• Assignment:
All of the records should be given again exactly as they appear.

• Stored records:
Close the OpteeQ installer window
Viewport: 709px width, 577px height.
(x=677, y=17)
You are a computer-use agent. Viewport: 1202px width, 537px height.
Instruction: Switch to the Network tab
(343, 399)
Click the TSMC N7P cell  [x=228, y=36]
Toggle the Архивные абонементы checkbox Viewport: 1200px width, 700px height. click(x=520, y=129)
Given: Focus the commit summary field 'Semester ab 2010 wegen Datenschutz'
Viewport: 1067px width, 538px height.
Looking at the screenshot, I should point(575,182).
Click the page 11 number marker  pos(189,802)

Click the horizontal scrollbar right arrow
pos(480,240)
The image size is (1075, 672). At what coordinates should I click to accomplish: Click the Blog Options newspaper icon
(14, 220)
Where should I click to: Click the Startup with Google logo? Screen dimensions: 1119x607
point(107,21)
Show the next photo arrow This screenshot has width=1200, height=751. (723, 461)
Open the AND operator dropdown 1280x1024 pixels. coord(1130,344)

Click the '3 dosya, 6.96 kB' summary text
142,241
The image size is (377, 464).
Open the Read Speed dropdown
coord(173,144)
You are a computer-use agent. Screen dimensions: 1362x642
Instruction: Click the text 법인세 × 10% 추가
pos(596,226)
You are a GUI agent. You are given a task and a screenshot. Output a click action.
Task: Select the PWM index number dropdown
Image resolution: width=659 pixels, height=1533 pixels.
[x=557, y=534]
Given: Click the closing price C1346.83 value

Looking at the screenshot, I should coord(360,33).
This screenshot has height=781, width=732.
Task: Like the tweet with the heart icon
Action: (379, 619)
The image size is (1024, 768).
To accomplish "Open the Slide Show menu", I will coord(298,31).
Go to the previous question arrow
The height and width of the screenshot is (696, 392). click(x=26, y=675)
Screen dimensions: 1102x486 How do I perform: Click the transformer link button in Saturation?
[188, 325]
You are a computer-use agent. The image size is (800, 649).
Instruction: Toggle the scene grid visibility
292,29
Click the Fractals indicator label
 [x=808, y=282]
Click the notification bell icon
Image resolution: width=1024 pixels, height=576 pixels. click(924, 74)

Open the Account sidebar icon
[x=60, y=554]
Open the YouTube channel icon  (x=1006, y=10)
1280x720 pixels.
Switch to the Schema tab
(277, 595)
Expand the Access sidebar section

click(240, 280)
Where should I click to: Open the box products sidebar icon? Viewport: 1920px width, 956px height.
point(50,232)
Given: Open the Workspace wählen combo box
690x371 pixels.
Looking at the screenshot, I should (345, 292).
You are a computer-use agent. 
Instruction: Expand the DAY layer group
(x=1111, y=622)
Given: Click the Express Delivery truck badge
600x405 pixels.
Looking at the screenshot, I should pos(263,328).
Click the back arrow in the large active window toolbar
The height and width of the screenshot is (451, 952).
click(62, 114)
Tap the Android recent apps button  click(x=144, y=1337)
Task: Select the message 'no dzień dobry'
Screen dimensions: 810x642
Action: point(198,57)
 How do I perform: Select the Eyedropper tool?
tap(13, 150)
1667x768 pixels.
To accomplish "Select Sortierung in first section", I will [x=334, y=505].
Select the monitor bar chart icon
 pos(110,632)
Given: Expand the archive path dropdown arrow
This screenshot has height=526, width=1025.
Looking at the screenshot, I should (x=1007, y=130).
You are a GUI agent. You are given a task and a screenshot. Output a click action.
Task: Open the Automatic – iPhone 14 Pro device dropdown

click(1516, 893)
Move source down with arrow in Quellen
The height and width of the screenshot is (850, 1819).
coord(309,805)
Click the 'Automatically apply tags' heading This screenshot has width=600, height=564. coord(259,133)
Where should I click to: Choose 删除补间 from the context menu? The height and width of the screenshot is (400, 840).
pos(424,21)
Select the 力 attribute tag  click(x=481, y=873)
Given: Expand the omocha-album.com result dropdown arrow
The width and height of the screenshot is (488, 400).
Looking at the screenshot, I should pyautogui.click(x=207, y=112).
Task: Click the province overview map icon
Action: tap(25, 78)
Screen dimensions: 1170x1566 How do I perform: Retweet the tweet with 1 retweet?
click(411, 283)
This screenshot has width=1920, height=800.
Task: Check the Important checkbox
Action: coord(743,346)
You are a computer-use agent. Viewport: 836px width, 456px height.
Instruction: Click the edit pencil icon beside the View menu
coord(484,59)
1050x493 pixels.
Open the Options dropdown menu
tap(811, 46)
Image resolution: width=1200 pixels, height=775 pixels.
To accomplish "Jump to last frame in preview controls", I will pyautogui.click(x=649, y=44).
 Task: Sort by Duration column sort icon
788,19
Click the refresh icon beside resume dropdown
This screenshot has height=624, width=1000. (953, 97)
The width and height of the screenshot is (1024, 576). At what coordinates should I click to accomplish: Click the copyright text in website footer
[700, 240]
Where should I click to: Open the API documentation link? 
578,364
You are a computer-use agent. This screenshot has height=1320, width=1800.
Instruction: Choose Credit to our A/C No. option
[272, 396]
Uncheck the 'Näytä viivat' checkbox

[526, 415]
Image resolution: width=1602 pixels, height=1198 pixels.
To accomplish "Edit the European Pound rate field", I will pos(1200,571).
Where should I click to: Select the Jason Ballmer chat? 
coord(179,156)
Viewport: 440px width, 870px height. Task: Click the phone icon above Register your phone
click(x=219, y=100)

• Exercise answer:
Close the OpteeQ installer window
Viewport: 709px width, 577px height.
(x=677, y=17)
You are a computer-use agent. Viewport: 1202px width, 537px height.
Instruction: Switch to the Network tab
(343, 399)
Click the TSMC N7P cell  [x=228, y=36]
Toggle the Архивные абонементы checkbox Viewport: 1200px width, 700px height. click(x=520, y=129)
Given: Focus the commit summary field 'Semester ab 2010 wegen Datenschutz'
Viewport: 1067px width, 538px height.
Looking at the screenshot, I should point(575,182).
Click the page 11 number marker  pos(189,802)

Click the horizontal scrollbar right arrow
pos(480,240)
The image size is (1075, 672). At what coordinates should I click to accomplish: Click the Blog Options newspaper icon
(14, 220)
Where should I click to: Click the Startup with Google logo? Screen dimensions: 1119x607
point(107,21)
Show the next photo arrow This screenshot has width=1200, height=751. (723, 461)
Open the AND operator dropdown 1280x1024 pixels. coord(1130,344)

Click the '3 dosya, 6.96 kB' summary text
142,241
The image size is (377, 464).
Open the Read Speed dropdown
coord(173,144)
You are a computer-use agent. Screen dimensions: 1362x642
Instruction: Click the text 법인세 × 10% 추가
pos(596,226)
You are a GUI agent. You are given a task and a screenshot. Output a click action.
Task: Select the PWM index number dropdown
Image resolution: width=659 pixels, height=1533 pixels.
[x=557, y=534]
Given: Click the closing price C1346.83 value

Looking at the screenshot, I should coord(360,33).
This screenshot has height=781, width=732.
Task: Like the tweet with the heart icon
Action: (379, 619)
The image size is (1024, 768).
To accomplish "Open the Slide Show menu", I will coord(298,31).
Go to the previous question arrow
The height and width of the screenshot is (696, 392). click(x=26, y=675)
Screen dimensions: 1102x486 How do I perform: Click the transformer link button in Saturation?
[188, 325]
You are a computer-use agent. The image size is (800, 649).
Instruction: Toggle the scene grid visibility
292,29
Click the Fractals indicator label
 [x=808, y=282]
Click the notification bell icon
Image resolution: width=1024 pixels, height=576 pixels. click(924, 74)

Open the Account sidebar icon
[x=60, y=554]
Open the YouTube channel icon  (x=1006, y=10)
1280x720 pixels.
Switch to the Schema tab
(277, 595)
Expand the Access sidebar section

click(240, 280)
Where should I click to: Open the box products sidebar icon? Viewport: 1920px width, 956px height.
point(50,232)
Given: Open the Workspace wählen combo box
690x371 pixels.
Looking at the screenshot, I should (345, 292).
You are a computer-use agent. 
Instruction: Expand the DAY layer group
(x=1111, y=622)
Given: Click the Express Delivery truck badge
600x405 pixels.
Looking at the screenshot, I should pos(263,328).
Click the back arrow in the large active window toolbar
The height and width of the screenshot is (451, 952).
click(62, 114)
Tap the Android recent apps button  click(x=144, y=1337)
Task: Select the message 'no dzień dobry'
Screen dimensions: 810x642
Action: point(198,57)
 How do I perform: Select the Eyedropper tool?
tap(13, 150)
1667x768 pixels.
To accomplish "Select Sortierung in first section", I will [x=334, y=505].
Select the monitor bar chart icon
 pos(110,632)
Given: Expand the archive path dropdown arrow
This screenshot has height=526, width=1025.
Looking at the screenshot, I should (x=1007, y=130).
You are a GUI agent. You are given a task and a screenshot. Output a click action.
Task: Open the Automatic – iPhone 14 Pro device dropdown

click(1516, 893)
Move source down with arrow in Quellen
The height and width of the screenshot is (850, 1819).
coord(309,805)
Click the 'Automatically apply tags' heading This screenshot has width=600, height=564. coord(259,133)
Where should I click to: Choose 删除补间 from the context menu? The height and width of the screenshot is (400, 840).
pos(424,21)
Select the 力 attribute tag  click(x=481, y=873)
Given: Expand the omocha-album.com result dropdown arrow
The width and height of the screenshot is (488, 400).
Looking at the screenshot, I should pyautogui.click(x=207, y=112).
Task: Click the province overview map icon
Action: tap(25, 78)
Screen dimensions: 1170x1566 How do I perform: Retweet the tweet with 1 retweet?
click(411, 283)
This screenshot has width=1920, height=800.
Task: Check the Important checkbox
Action: coord(743,346)
You are a computer-use agent. Viewport: 836px width, 456px height.
Instruction: Click the edit pencil icon beside the View menu
coord(484,59)
1050x493 pixels.
Open the Options dropdown menu
tap(811, 46)
Image resolution: width=1200 pixels, height=775 pixels.
To accomplish "Jump to last frame in preview controls", I will pyautogui.click(x=649, y=44).
 Task: Sort by Duration column sort icon
788,19
Click the refresh icon beside resume dropdown
This screenshot has height=624, width=1000. (953, 97)
The width and height of the screenshot is (1024, 576). At what coordinates should I click to accomplish: Click the copyright text in website footer
[700, 240]
Where should I click to: Open the API documentation link? 
578,364
You are a computer-use agent. This screenshot has height=1320, width=1800.
Instruction: Choose Credit to our A/C No. option
[272, 396]
Uncheck the 'Näytä viivat' checkbox

[526, 415]
Image resolution: width=1602 pixels, height=1198 pixels.
To accomplish "Edit the European Pound rate field", I will pos(1200,571).
Where should I click to: Select the Jason Ballmer chat? 
coord(179,156)
Viewport: 440px width, 870px height. Task: Click the phone icon above Register your phone
click(x=219, y=100)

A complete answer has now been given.